Assume the cost to replace a 100 KVA transformer is $7000 including labor each year. Assume 8 hours of downtime each year with income loss of $6000 per hour.

Total Cost: $7000 + (8 x $6000) = $55,000 annually

What to check?

Motors, transformers and neutral conductors serving electronic loads.

How much is ok?

Voltage distortion (THD) should be investigated if it is over 5 % on any phase. Some current distortion (THD) is normal on any part of the system serving electronic loads. Monitor current levels and temperature at transformers to be sure that they are not overstressed. Neutral current should not exceed the capacity of the neutral conductor.


What's power factor and why does it matter?

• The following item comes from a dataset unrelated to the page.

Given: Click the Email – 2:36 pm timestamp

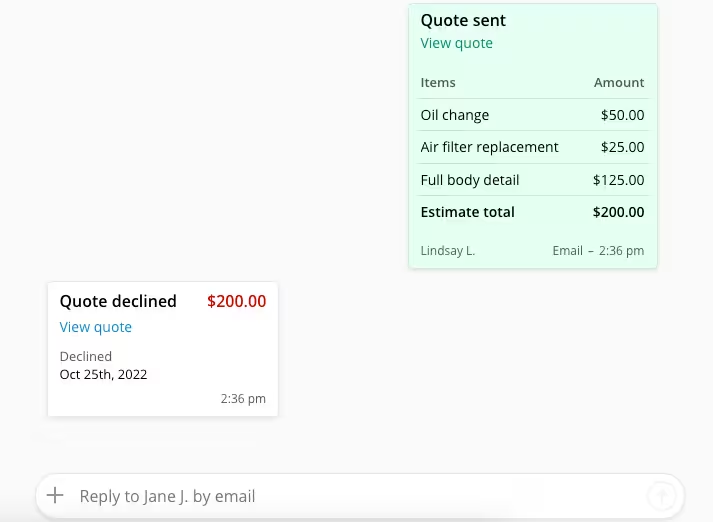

Power factor is a measurement that compares the real power (watts) being consumed to the apparent power (Volts-Amps) of the load. A purely resistive load would have a power factor of 1.0.

What does it do?

The power available to perform work is called real power (kW). Inductive loads such as motors, transformers, and high-intensity lighting introduce reactive power (kVARs) into a power system. The system capacity is rated by the apparent power (kVA) which must be large enough to accommodate both the real power (kW) and reactive power (kVAR). Since reactive power requires system capacity, but performs no work, utilities charge more for it and plants try to keep net kVARs low. High reactive power translates to low power factor.

Power factor facts:

• Utilities may charge higher rates or penalties for low power factor or high VARs.

• System capacity restrictions cause voltage drops and overheating.

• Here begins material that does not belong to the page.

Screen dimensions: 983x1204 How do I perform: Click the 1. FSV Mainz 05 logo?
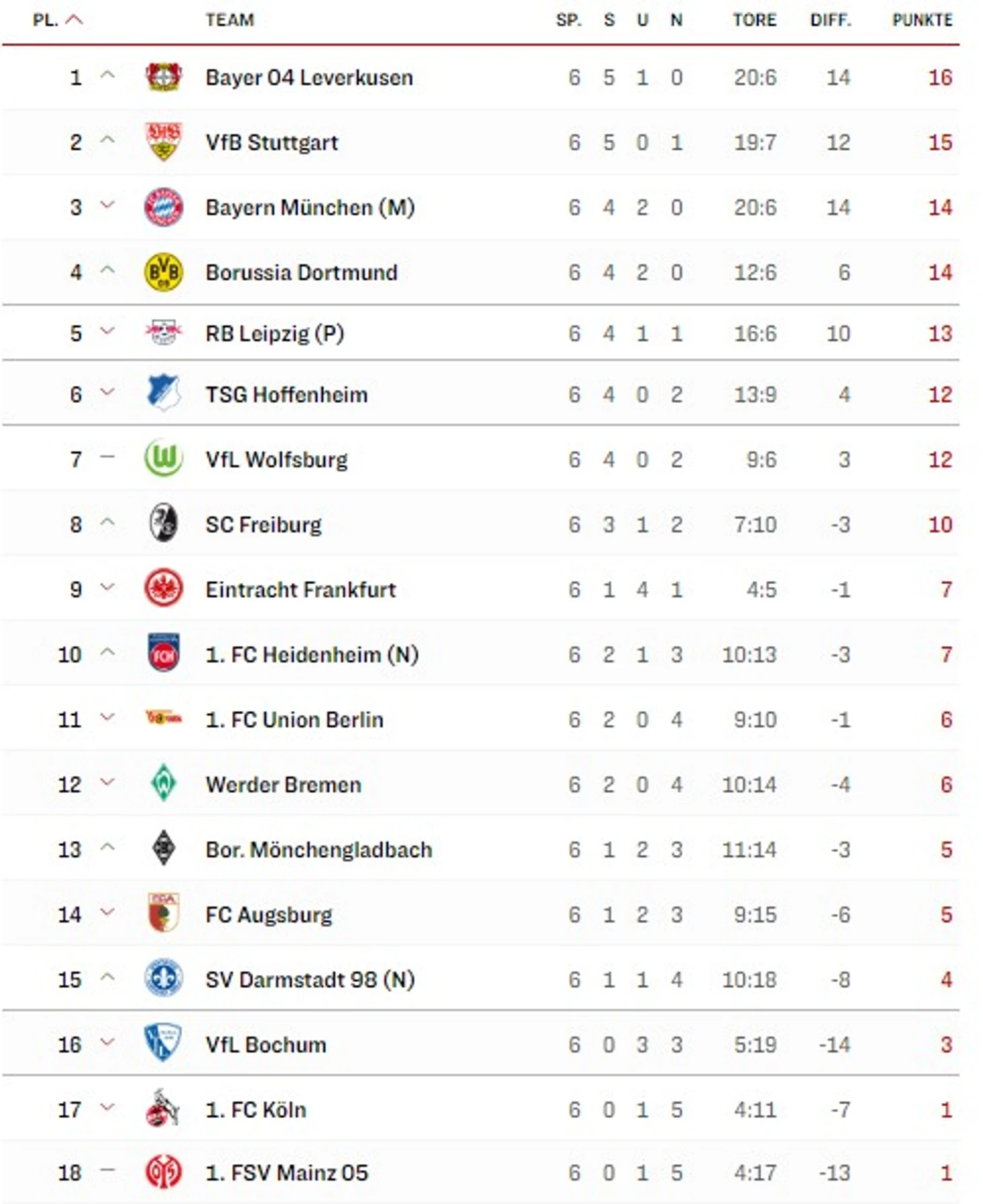(164, 1172)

• Inductive VARs can be corrected by applying capacitors or active conditioners.

How much does poor PF cost?

Sample Calculation

Assume the utility adds 1% of demand charge for each 0.01 below PF of 0.97.

Assume your PF averages 0.86 each month and your demand charge is $7000.

(0.97-0.86) * 100% = 11%

(11% x $7000) x 12 months = $9,240 avoidable annual cost

What to check?

• See if your utility rate plan imposes a charge for reactive demand or power factor.

• Find out how the utility measures power factor or VARs. For example, are they looking at peak intervals or averages?

• Identify loads that are causing lagging reactive power and develop a strategy for power factor correction.

How much is OK?

To avoid paying higher utility fees, power factor should be higher than .97. Capacitors or conditioners may be applied on individual loads, at a confluence of several, or at the service entrance to improve power factor.

Note: This varies. Some utilities charge a rate for every percentage point between .85 and .97. Some charge a rate based on the number of VARs you use. Some don’t charge at all.